SOURCE DATA:
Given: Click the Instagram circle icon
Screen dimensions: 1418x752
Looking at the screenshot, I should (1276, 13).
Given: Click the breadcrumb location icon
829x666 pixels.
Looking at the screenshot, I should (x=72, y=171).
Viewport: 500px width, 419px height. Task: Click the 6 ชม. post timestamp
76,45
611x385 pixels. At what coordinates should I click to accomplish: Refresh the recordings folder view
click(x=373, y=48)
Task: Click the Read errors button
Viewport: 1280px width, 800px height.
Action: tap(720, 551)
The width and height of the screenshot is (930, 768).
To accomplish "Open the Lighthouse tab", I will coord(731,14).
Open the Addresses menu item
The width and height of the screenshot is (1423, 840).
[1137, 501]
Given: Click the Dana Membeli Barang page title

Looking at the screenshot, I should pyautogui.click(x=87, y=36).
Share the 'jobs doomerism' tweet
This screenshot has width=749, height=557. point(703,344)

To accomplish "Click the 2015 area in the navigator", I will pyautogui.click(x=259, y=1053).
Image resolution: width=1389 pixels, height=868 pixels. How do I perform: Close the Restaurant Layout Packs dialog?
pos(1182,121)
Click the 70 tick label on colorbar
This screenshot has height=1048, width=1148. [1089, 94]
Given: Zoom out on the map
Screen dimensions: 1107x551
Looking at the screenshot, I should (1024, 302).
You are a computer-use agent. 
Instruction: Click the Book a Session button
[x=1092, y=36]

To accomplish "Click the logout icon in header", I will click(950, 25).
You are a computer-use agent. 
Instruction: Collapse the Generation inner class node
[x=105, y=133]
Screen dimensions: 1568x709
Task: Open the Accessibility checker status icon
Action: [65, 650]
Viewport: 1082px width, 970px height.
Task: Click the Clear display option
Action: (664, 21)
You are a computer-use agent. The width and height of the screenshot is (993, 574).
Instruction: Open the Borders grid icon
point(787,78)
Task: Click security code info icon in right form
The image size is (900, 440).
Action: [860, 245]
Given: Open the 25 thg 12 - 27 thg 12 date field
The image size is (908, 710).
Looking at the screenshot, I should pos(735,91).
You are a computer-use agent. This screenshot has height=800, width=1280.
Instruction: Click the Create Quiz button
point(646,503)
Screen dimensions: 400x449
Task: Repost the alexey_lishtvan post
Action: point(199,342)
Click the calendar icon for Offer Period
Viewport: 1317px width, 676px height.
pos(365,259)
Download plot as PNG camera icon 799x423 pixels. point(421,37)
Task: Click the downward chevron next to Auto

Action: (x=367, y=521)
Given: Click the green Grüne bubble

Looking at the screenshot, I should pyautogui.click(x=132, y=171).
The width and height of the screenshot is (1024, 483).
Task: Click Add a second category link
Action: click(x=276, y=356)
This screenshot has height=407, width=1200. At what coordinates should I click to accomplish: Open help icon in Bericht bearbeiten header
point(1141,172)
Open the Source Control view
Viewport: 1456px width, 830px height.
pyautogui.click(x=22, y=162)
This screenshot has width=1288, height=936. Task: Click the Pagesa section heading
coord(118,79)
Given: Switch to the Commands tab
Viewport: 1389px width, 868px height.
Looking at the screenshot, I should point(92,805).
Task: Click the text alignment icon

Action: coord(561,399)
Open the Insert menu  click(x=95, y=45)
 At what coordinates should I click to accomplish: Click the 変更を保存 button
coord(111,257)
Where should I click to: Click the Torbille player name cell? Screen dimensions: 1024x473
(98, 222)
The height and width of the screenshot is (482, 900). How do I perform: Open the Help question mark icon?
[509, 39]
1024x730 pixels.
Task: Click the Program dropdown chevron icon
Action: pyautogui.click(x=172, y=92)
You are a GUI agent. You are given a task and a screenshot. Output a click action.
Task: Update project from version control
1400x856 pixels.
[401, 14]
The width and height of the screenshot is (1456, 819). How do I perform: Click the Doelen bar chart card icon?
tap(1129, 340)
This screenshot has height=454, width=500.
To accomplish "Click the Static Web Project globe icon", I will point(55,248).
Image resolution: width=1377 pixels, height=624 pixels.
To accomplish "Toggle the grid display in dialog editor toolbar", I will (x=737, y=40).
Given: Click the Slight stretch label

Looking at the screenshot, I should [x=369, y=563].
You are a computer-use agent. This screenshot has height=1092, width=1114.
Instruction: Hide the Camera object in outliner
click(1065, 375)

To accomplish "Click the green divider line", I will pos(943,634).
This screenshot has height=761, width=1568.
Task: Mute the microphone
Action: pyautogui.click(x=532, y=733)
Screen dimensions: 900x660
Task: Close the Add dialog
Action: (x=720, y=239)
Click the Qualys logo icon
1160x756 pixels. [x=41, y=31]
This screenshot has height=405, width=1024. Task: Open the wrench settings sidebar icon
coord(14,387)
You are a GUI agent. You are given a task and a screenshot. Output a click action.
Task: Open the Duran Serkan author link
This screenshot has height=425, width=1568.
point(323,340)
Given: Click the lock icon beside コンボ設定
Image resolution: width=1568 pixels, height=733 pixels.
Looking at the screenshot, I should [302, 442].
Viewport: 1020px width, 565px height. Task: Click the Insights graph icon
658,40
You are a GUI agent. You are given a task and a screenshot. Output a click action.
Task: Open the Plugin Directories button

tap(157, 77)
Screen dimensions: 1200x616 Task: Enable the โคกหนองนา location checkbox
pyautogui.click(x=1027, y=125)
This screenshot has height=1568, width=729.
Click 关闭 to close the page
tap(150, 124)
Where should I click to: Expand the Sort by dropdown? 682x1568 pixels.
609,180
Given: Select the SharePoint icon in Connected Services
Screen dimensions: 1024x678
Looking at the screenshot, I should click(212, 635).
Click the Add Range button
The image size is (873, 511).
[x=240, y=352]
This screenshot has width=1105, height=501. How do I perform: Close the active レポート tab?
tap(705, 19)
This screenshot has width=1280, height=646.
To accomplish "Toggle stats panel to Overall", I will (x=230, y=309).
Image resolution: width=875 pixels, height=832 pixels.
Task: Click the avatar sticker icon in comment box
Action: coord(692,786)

WHAT YOU WILL DO: Looking at the data, how many lines hold the string "computer"? Reply with the number alone.

WRITTEN ANSWER: 5